Early Onset of Rapid Lesion Growth in an Acute Subdural Hematoma Model in Rats

Abstract

Acute subdural hematoma (ASDH) leads to the highest mortality rates of all head injuries with secondary brain damage playing a pivotal role in terms of morbidity and mortality. In patients with ASDH, a delay in surgery leads to disproportional mortality. The benefit of (very) early therapy is therefore, a target of ongoing research. As the process of delayed brain damage in ASDH has not yet been described, this study therefore aimed to examine secondary lesion growth in an experimental rat model of ASDH to define the ideal timing for testing potential neuroprotective therapies. Cerebral blood flow was monitored during ASDH induction with 300μl of autologous blood. Lesion growth was characterized using Hematoxylin-Eosin- , Cresyl-Violet-, and Fluoro-Jade B-staining for early signs of neuronal degeneration. Histological evaluations were performed between 15minutes and 24hours after ASDH. There was a significant reduction of cerebral blood flow after ASDH. Fluoro-Jade B-positive cells were visible 15minutes after ASDH in the lesioned hemisphere.
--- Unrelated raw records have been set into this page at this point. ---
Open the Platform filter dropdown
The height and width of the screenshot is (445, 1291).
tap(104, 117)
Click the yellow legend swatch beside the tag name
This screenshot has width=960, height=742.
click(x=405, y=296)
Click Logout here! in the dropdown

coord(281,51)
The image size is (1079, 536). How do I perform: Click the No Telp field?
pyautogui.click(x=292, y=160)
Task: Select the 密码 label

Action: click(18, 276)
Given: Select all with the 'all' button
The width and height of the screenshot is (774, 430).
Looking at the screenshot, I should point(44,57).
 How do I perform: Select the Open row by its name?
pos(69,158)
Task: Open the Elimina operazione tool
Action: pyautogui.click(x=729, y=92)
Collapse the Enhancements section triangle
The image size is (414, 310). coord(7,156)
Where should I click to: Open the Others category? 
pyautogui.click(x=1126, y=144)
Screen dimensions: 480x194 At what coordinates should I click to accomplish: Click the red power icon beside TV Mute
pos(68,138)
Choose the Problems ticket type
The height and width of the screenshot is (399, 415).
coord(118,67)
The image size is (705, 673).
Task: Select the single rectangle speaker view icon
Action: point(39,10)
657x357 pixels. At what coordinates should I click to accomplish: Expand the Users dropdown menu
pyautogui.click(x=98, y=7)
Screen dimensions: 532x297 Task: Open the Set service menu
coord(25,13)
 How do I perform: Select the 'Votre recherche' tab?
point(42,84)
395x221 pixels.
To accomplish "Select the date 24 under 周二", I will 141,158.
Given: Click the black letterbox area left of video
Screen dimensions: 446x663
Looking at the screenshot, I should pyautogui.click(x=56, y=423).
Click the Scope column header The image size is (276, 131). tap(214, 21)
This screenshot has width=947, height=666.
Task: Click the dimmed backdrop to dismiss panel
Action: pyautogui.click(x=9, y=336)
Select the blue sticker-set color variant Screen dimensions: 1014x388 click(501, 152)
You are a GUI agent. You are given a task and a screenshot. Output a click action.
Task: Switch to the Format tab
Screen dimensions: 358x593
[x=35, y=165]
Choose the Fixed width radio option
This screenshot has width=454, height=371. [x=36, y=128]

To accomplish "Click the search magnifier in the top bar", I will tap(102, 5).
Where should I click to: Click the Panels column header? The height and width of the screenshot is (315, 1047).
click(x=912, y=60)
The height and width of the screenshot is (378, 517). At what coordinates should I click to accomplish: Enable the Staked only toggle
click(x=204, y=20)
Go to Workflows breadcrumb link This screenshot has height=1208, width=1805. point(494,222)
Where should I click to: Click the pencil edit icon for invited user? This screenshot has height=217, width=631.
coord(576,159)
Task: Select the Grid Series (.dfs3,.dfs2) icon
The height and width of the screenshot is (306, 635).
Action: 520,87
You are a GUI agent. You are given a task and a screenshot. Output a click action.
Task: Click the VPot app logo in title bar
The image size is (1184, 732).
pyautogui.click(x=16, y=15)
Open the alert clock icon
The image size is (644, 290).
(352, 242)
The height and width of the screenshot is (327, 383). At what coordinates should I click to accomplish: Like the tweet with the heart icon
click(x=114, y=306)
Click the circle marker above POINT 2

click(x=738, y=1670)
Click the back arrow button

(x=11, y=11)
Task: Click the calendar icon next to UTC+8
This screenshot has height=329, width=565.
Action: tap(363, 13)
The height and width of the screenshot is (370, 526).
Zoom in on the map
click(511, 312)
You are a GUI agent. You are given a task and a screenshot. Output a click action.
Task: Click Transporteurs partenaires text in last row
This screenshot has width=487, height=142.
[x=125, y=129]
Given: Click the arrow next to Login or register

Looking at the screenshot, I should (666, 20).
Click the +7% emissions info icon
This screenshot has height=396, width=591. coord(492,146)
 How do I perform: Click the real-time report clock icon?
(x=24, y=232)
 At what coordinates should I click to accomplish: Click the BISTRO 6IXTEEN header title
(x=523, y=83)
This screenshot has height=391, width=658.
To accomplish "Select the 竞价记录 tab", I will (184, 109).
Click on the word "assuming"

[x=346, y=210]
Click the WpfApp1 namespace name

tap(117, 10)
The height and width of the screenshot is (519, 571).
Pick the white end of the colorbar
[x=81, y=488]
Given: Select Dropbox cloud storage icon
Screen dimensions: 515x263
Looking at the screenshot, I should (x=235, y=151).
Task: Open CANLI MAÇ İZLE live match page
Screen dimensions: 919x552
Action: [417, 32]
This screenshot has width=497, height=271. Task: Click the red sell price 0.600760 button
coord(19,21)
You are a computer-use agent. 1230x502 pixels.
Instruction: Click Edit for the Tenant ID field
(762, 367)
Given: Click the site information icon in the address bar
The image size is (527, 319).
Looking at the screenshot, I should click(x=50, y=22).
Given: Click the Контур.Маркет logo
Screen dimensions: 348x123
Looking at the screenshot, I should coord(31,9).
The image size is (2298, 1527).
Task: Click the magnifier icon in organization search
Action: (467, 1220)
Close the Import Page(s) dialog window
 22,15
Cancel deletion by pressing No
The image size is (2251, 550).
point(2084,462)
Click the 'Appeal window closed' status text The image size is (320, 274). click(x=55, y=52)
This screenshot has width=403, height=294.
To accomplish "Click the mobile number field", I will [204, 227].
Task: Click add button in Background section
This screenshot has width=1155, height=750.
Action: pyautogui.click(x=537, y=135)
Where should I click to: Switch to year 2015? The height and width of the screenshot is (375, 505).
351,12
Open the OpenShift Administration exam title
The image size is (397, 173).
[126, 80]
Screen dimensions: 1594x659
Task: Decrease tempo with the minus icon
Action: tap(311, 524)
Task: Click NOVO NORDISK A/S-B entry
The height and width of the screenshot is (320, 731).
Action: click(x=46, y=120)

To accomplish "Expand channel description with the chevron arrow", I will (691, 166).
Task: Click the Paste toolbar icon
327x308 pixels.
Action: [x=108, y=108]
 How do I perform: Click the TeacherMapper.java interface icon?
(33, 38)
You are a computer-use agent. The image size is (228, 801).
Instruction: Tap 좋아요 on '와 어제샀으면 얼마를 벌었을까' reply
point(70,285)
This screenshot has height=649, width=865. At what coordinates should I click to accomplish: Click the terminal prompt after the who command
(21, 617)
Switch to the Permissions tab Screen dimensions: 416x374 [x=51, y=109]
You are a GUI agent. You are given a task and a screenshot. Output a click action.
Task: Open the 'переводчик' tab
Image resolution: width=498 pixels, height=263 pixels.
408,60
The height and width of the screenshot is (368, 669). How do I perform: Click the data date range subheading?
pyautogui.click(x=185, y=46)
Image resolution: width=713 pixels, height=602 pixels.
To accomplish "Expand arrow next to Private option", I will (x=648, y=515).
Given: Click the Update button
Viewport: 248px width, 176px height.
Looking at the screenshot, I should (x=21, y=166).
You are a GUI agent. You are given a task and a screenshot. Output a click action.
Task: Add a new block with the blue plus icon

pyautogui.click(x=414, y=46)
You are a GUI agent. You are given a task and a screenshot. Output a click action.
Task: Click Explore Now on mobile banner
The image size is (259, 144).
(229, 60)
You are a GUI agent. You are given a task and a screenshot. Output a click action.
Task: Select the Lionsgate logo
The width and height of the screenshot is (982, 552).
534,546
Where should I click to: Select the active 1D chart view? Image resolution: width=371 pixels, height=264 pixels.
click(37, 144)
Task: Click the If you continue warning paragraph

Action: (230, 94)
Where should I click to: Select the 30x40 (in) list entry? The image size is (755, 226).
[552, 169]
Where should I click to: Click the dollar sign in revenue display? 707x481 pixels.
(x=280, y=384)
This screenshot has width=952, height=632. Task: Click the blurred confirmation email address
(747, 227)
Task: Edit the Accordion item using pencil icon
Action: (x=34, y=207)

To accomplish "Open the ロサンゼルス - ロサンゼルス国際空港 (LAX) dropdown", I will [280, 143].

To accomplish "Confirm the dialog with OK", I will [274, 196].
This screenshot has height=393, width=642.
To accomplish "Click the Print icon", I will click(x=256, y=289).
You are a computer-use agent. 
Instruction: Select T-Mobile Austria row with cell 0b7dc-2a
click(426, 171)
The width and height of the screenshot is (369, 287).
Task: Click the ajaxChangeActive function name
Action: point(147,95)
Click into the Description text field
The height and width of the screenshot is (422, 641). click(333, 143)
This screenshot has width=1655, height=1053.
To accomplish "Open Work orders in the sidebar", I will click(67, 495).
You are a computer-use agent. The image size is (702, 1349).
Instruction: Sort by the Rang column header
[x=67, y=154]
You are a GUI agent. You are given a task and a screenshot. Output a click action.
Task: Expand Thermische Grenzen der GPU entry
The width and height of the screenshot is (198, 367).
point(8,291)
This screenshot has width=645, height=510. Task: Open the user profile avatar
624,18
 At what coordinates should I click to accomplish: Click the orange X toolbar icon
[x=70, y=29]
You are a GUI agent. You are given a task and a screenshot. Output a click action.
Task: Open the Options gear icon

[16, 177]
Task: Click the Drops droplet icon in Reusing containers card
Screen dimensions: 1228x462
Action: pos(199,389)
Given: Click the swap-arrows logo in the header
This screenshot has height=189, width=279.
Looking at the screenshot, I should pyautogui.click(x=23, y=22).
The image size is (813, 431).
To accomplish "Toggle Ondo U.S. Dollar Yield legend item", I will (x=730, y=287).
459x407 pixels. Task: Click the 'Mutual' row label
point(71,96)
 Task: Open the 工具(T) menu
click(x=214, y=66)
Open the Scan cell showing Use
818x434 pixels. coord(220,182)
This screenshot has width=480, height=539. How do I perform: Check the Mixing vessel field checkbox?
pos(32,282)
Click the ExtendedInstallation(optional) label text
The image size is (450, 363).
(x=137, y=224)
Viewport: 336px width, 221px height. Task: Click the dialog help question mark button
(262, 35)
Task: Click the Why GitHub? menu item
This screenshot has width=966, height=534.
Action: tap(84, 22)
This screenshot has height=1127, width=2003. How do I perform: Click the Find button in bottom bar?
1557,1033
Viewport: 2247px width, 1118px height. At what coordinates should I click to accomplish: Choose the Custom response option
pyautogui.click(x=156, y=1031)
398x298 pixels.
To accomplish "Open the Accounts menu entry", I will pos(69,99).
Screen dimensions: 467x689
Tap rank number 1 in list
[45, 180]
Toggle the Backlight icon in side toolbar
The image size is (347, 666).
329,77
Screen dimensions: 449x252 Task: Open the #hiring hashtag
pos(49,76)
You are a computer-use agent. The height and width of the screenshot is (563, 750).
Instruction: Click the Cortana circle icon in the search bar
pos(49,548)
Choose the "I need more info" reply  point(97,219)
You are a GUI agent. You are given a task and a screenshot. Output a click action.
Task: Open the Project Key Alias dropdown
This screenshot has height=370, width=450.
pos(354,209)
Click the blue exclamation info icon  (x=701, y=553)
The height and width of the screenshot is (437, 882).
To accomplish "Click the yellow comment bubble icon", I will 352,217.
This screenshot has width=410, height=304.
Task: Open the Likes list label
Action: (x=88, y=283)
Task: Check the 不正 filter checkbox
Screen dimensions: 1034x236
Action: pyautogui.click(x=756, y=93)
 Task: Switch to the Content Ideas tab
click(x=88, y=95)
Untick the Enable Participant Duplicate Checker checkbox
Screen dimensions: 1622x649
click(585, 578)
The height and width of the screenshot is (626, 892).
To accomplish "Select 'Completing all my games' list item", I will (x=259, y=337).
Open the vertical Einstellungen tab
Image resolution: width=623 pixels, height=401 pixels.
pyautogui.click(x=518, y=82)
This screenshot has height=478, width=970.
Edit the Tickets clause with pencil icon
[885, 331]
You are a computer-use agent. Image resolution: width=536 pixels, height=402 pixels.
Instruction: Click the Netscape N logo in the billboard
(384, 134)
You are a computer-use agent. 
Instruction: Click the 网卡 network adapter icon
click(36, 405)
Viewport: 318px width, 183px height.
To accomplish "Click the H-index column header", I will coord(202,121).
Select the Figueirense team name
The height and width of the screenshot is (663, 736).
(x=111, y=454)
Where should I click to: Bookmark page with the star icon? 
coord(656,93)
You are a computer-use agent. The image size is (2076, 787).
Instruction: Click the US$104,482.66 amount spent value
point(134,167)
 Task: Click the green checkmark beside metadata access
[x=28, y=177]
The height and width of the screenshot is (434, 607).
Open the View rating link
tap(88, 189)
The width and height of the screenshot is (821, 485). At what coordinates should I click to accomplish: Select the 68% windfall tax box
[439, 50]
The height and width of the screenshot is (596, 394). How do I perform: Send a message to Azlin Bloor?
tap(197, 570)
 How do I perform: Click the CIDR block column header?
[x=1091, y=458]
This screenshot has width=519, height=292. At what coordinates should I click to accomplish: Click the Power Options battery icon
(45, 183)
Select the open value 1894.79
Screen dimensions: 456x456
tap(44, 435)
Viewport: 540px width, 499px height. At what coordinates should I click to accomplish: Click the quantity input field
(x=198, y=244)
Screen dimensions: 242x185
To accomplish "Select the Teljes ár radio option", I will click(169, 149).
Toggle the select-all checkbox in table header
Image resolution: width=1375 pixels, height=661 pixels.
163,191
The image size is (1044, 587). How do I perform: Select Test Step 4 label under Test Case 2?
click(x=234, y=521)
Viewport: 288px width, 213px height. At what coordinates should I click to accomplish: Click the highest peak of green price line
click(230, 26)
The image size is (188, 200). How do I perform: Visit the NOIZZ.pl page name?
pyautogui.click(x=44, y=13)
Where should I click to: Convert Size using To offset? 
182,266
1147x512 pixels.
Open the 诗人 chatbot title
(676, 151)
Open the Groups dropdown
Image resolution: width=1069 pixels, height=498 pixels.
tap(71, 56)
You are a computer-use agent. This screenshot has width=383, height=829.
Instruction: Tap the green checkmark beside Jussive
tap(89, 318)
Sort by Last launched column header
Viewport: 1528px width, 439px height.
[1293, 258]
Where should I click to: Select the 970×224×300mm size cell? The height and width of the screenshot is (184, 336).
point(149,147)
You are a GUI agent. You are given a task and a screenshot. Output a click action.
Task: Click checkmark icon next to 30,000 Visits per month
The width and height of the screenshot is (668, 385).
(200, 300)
Nonlinear growth of lesion volume from 3.7±0.4mm3 to 17.5±0.6mm3 was observed at 24hours in Hematoxylin-Eosin-staining. The most damage develops between 15minutes and 1hour and again between 2 and 6hours after ASDH. The time course of lesion growth supports the approach of early surgery for patients. It furthermore constitutes a basis for further ASDH research with more clearly defined time windows for therapy in animal models.